─── Source information ───

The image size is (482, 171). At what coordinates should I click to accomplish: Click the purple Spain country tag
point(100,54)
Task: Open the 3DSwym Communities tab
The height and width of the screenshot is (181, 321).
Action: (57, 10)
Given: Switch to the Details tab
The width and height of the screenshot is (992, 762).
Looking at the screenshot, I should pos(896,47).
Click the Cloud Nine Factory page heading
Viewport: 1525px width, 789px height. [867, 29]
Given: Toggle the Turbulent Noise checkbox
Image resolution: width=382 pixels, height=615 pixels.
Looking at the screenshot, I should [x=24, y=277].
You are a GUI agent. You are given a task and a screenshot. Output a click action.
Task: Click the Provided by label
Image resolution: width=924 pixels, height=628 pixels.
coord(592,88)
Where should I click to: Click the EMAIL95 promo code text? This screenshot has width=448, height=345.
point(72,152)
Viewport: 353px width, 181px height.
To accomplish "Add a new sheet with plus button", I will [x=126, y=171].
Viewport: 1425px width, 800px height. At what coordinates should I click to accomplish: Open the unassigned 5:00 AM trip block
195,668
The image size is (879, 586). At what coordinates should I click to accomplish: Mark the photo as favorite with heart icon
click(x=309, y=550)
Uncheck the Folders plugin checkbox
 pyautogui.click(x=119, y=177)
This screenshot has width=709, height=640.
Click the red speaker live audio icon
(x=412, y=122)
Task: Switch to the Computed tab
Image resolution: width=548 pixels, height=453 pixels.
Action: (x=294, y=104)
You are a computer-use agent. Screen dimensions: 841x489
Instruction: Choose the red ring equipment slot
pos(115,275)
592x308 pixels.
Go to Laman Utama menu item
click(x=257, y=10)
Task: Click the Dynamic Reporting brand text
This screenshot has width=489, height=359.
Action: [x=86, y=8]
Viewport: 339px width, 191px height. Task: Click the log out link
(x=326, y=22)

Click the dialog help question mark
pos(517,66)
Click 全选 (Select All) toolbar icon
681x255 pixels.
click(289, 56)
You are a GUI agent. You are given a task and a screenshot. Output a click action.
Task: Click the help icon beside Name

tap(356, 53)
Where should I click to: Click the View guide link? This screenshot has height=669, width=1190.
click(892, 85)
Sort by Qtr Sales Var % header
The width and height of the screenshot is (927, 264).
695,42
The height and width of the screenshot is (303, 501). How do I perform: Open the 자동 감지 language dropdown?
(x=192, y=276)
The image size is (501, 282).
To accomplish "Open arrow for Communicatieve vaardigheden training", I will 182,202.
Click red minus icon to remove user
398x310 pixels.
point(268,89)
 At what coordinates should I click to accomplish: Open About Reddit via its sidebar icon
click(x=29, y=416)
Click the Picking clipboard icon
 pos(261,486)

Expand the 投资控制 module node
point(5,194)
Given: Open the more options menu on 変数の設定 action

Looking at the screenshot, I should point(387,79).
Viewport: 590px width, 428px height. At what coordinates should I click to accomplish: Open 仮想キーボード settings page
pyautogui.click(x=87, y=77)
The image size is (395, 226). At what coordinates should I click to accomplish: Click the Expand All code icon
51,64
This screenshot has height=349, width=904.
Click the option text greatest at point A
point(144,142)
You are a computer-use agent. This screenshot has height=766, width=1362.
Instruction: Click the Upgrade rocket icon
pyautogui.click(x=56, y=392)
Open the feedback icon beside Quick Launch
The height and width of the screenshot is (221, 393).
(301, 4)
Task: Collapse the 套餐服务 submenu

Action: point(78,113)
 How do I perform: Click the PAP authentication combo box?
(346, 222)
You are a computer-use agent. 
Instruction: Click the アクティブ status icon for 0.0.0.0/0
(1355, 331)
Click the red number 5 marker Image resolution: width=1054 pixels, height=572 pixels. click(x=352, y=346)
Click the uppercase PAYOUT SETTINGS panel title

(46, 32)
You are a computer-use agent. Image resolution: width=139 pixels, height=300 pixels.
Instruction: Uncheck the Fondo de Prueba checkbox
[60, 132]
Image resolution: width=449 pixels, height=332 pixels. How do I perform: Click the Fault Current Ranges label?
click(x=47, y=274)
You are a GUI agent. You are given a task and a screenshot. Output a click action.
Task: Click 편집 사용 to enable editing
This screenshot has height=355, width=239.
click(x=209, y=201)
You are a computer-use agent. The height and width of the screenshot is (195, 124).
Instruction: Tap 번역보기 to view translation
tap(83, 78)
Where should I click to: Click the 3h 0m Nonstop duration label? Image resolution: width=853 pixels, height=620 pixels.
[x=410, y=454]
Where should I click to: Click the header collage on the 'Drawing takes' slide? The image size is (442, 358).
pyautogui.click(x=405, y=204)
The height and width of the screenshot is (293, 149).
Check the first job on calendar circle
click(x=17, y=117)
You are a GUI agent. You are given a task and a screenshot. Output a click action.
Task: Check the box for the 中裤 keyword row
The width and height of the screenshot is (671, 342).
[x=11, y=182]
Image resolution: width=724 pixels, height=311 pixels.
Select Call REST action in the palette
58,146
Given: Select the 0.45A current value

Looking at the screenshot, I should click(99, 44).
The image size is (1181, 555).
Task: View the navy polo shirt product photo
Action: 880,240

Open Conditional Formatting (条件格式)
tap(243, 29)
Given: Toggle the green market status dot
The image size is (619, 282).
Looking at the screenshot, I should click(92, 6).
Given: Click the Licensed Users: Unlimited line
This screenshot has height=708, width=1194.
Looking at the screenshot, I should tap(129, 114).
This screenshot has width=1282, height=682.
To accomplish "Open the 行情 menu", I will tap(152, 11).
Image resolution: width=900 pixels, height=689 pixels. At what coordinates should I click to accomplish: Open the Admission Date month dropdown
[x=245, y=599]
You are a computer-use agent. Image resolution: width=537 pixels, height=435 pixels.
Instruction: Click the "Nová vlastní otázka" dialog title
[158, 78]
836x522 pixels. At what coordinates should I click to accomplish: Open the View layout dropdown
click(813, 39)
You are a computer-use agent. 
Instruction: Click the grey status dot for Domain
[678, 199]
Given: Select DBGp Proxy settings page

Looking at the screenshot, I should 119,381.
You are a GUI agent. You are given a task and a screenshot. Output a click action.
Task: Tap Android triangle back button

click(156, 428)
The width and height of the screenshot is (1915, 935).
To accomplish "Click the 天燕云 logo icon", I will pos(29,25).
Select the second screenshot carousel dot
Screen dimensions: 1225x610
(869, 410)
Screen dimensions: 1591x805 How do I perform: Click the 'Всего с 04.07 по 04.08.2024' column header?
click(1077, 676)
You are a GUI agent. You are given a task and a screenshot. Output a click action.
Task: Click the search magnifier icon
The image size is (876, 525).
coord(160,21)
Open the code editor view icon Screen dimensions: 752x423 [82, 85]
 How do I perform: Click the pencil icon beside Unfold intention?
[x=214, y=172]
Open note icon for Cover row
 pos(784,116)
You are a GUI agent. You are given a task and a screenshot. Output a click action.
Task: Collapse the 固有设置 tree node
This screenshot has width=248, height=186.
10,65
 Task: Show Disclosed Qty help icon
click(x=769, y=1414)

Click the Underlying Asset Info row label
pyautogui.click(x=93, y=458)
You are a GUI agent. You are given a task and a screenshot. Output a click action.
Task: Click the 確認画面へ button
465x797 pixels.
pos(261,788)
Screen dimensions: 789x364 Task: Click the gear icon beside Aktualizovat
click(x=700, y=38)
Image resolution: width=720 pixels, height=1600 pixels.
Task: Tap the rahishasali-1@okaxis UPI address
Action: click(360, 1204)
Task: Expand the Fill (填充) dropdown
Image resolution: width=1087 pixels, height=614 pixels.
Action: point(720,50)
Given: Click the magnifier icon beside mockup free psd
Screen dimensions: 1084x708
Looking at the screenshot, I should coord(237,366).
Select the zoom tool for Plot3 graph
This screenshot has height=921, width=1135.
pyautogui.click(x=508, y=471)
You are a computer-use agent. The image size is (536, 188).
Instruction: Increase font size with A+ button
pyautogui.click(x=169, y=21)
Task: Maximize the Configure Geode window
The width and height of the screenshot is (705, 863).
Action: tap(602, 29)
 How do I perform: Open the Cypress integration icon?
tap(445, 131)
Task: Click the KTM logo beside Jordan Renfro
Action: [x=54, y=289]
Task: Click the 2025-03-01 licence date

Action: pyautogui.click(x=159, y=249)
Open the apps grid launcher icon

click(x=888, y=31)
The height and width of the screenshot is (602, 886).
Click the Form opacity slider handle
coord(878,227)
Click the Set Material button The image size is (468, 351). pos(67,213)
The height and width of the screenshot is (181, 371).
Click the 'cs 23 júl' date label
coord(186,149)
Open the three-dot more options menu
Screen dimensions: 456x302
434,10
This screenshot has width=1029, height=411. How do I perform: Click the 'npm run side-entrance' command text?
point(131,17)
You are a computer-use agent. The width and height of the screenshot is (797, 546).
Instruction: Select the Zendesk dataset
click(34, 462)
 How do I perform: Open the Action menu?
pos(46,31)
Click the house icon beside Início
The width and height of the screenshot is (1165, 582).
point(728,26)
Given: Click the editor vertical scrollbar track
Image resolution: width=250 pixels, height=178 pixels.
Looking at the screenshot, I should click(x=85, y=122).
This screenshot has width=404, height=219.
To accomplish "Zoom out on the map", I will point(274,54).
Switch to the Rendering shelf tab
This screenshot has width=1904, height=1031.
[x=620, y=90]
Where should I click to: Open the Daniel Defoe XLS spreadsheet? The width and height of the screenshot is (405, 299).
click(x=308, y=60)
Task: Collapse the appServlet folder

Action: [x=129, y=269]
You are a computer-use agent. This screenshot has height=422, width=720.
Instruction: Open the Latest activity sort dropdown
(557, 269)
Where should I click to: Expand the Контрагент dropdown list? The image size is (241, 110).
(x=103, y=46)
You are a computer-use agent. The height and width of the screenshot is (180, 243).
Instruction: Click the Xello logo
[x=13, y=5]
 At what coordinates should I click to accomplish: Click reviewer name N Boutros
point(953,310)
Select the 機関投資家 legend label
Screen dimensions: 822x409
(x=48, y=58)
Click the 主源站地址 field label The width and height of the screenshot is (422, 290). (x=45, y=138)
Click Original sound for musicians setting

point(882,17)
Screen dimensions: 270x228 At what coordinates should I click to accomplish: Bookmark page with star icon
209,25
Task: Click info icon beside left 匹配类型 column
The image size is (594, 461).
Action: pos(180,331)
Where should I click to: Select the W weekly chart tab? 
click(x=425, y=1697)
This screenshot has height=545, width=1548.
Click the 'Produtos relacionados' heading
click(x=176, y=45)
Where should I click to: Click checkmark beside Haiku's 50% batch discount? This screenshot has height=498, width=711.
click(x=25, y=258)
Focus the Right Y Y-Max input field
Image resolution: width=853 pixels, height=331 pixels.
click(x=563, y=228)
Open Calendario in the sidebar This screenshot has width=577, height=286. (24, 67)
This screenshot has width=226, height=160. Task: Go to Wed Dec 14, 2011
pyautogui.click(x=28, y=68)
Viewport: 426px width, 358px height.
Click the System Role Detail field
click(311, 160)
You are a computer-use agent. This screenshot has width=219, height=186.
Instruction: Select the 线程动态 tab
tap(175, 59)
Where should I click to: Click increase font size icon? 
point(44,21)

───

Instructions to follow: Reproduce the listing from the "Open Calendario in" line onward, verbatim.

Response box:
Open Calendario in the sidebar This screenshot has width=577, height=286. (24, 67)
This screenshot has width=226, height=160. Task: Go to Wed Dec 14, 2011
pyautogui.click(x=28, y=68)
Viewport: 426px width, 358px height.
Click the System Role Detail field
click(311, 160)
You are a computer-use agent. This screenshot has width=219, height=186.
Instruction: Select the 线程动态 tab
tap(175, 59)
Where should I click to: Click increase font size icon? 
point(44,21)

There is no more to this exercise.